(Saved entries)
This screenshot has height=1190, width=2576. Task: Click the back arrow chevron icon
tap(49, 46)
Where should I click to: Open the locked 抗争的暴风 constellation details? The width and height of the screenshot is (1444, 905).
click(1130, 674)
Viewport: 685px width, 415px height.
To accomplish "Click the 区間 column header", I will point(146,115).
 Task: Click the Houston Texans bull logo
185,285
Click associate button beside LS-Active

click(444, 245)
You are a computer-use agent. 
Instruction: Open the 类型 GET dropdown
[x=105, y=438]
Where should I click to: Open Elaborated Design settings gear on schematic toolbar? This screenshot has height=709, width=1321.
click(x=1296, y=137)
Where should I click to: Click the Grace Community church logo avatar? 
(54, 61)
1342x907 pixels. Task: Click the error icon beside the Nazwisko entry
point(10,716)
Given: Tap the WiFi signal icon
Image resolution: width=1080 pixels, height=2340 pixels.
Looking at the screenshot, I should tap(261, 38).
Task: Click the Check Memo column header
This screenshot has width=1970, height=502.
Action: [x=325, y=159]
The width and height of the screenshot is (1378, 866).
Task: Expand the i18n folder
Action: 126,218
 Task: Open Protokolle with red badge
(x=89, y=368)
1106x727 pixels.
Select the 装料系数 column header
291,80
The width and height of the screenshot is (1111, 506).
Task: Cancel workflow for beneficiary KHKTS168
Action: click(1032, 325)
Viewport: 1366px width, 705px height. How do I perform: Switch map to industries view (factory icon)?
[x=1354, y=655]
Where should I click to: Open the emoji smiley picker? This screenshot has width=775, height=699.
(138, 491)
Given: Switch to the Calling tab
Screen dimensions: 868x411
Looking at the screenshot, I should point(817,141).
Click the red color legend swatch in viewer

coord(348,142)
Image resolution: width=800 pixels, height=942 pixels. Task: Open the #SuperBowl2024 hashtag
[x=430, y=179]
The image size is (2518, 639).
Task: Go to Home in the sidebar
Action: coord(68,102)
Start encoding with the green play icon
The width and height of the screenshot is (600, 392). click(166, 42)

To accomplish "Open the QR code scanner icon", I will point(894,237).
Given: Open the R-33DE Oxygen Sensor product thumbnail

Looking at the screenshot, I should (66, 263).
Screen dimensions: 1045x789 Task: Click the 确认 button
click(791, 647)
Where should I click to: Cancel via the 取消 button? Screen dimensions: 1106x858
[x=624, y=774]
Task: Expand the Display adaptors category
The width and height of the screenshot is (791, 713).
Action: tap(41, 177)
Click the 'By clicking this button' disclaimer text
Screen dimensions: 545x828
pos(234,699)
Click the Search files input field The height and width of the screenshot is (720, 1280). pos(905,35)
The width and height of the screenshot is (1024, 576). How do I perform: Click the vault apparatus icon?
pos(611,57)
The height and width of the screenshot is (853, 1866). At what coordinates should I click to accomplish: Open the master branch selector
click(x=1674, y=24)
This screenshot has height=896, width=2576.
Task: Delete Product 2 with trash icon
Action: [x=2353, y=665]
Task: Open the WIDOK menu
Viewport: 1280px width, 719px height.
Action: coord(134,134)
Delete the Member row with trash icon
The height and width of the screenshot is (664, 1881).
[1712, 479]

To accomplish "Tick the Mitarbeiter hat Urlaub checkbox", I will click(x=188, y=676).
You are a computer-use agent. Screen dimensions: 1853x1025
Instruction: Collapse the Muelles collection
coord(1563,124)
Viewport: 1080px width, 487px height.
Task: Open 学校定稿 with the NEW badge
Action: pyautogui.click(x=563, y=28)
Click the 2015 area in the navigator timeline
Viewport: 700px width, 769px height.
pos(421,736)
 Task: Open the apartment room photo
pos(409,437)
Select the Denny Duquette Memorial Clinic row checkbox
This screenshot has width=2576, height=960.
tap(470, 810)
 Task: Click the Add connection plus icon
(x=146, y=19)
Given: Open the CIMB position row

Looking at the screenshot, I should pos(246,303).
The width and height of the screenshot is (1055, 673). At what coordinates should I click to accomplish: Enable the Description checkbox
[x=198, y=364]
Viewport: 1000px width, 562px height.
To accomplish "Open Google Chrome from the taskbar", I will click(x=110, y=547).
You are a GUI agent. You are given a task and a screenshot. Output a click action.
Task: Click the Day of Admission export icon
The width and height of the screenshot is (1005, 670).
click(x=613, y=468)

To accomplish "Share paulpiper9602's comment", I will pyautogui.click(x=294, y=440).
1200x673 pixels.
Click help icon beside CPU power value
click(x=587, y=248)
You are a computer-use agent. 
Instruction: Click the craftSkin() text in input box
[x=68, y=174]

» Activity:
Return the span of lines in the data above that opens at the line with "Viewport: 1366px width, 705px" and closes at the line with "Given: Switch to the Calling tab", exactly, ends included, nothing else.

» Task solution:
Viewport: 1366px width, 705px height. How do I perform: Switch map to industries view (factory icon)?
[x=1354, y=655]
Where should I click to: Open the emoji smiley picker? This screenshot has width=775, height=699.
(138, 491)
Given: Switch to the Calling tab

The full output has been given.